***** SUPPLIED MATERIAL *****

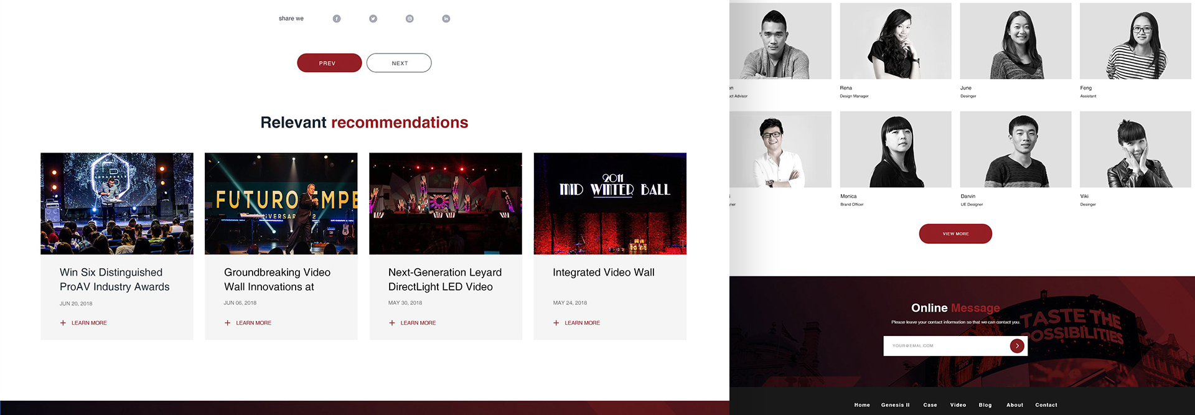The width and height of the screenshot is (1195, 415).
Task: Navigate to Contact in footer menu
Action: 1046,405
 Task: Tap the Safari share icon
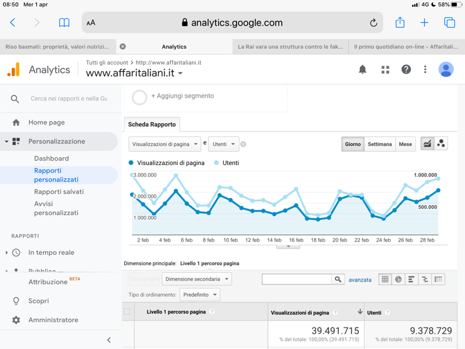point(400,23)
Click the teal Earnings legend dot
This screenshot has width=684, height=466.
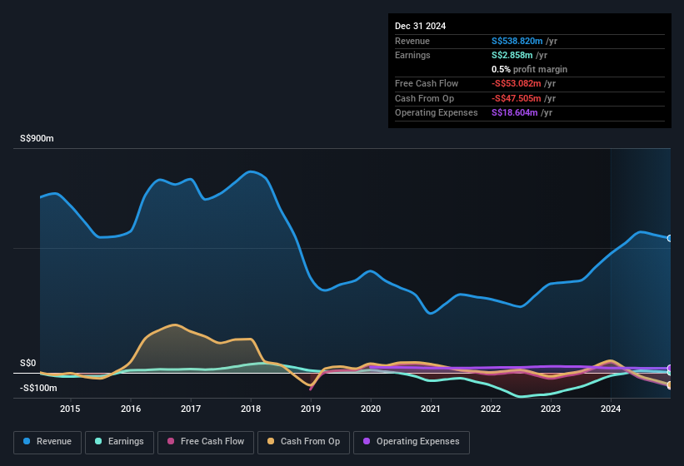pos(98,441)
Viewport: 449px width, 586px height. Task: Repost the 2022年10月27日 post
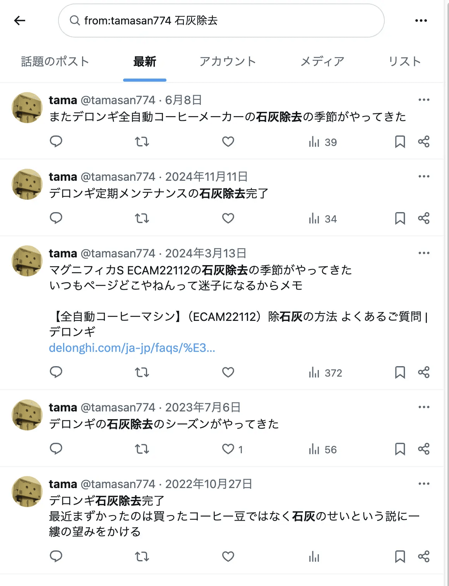click(142, 557)
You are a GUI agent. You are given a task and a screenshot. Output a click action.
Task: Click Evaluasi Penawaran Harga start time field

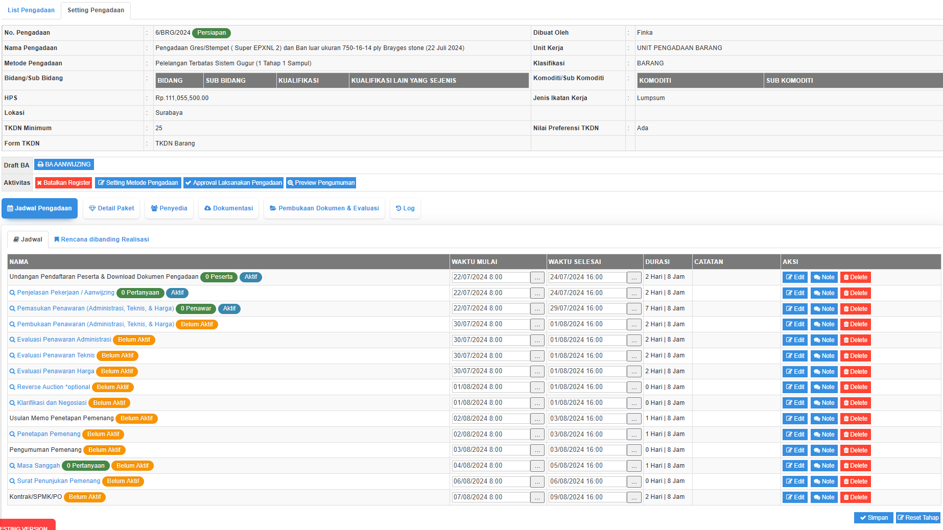pyautogui.click(x=490, y=371)
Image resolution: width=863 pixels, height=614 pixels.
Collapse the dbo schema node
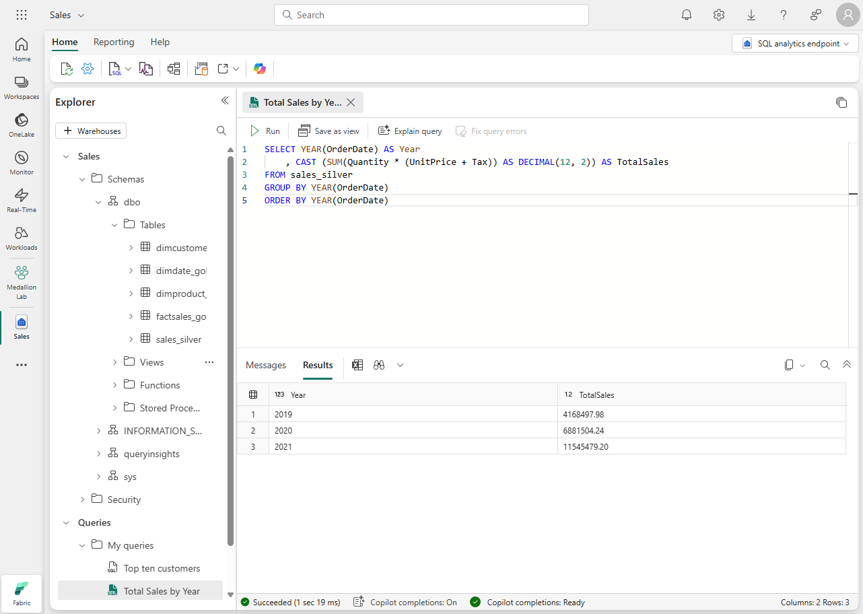coord(98,201)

*****

WORK INSTRUCTIONS: Each line from the one that holds "Task: Tap the Safari share icon" through the final line of the data must be retyped exactly; the pictures must not appear.

RESPONSE TO THIS TASK:
 Task: Tap the Safari share icon
point(400,23)
Click the teal Earnings legend dot
This screenshot has width=684, height=466.
pos(98,441)
Viewport: 449px width, 586px height. Task: Repost the 2022年10月27日 post
click(142, 557)
You are a GUI agent. You are given a task and a screenshot. Output a click action.
Task: Click Evaluasi Penawaran Harga start time field

pyautogui.click(x=490, y=371)
Image resolution: width=863 pixels, height=614 pixels.
Collapse the dbo schema node
coord(98,201)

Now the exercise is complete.